◆ Saved entries ◆
——
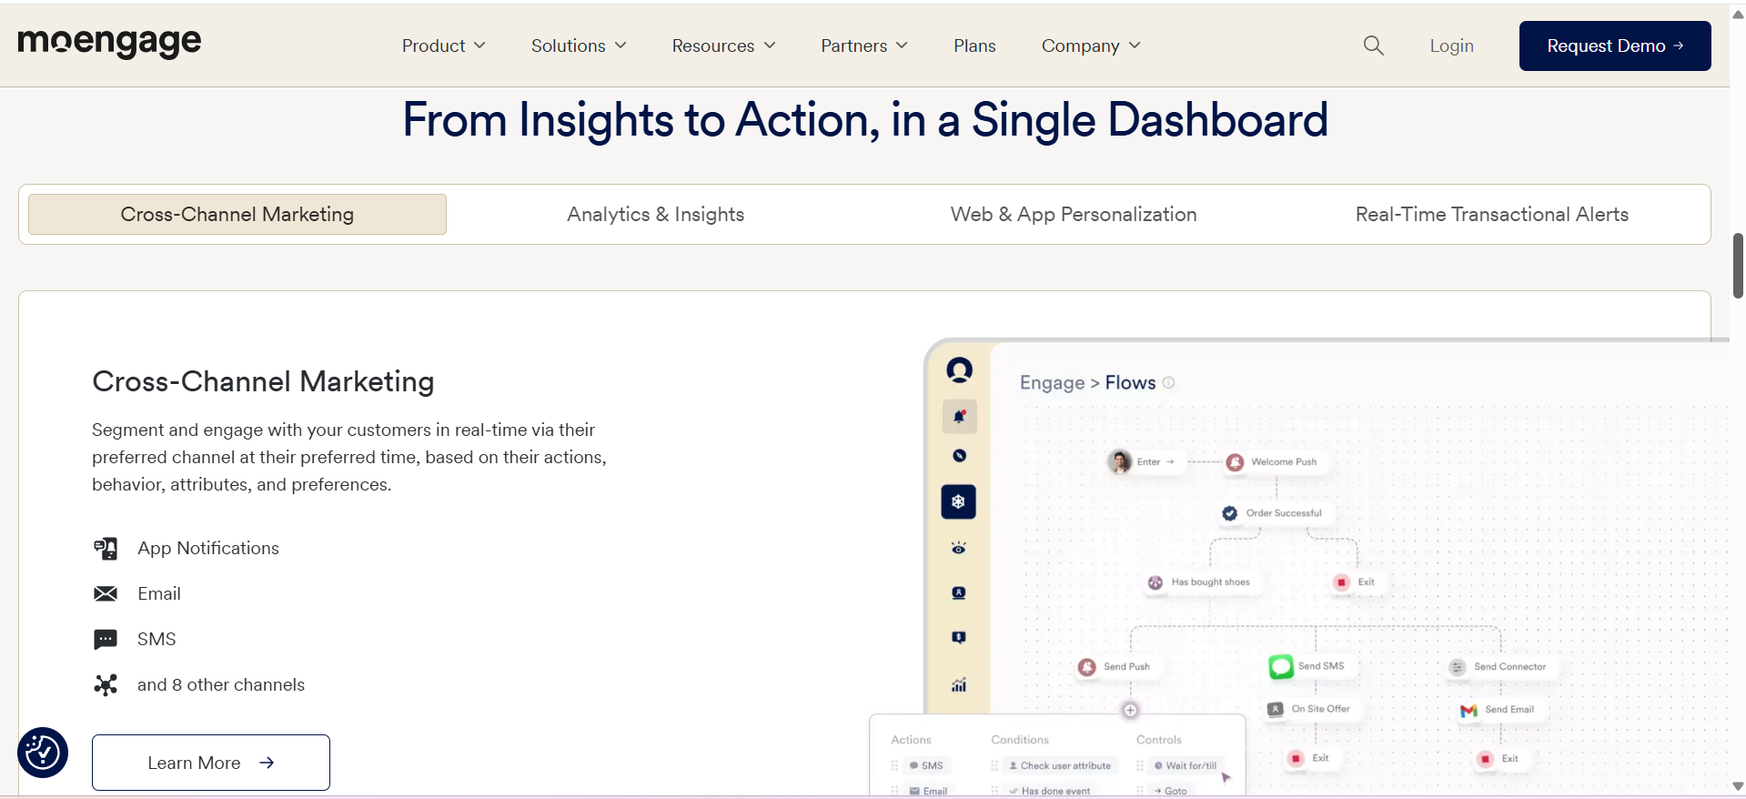Click the SMS chat bubble icon
The width and height of the screenshot is (1746, 799).
click(x=106, y=640)
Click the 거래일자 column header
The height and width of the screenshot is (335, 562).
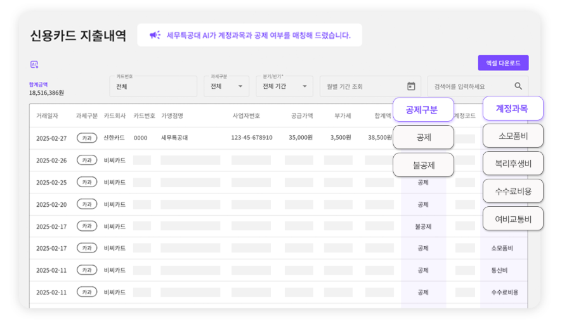pos(47,116)
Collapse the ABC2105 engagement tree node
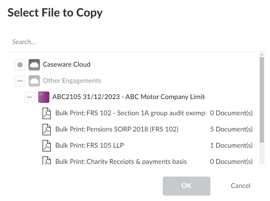The image size is (270, 201). coord(29,97)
——
◆ PROMPT ◆
Please copy exactly the lines from the one containing "The height and" through the last line of the records, both ends included, and leave out any pictures.

◆ RESULT ◆
The height and width of the screenshot is (335, 562).
pos(47,116)
Collapse the ABC2105 engagement tree node
The image size is (270, 201). coord(29,97)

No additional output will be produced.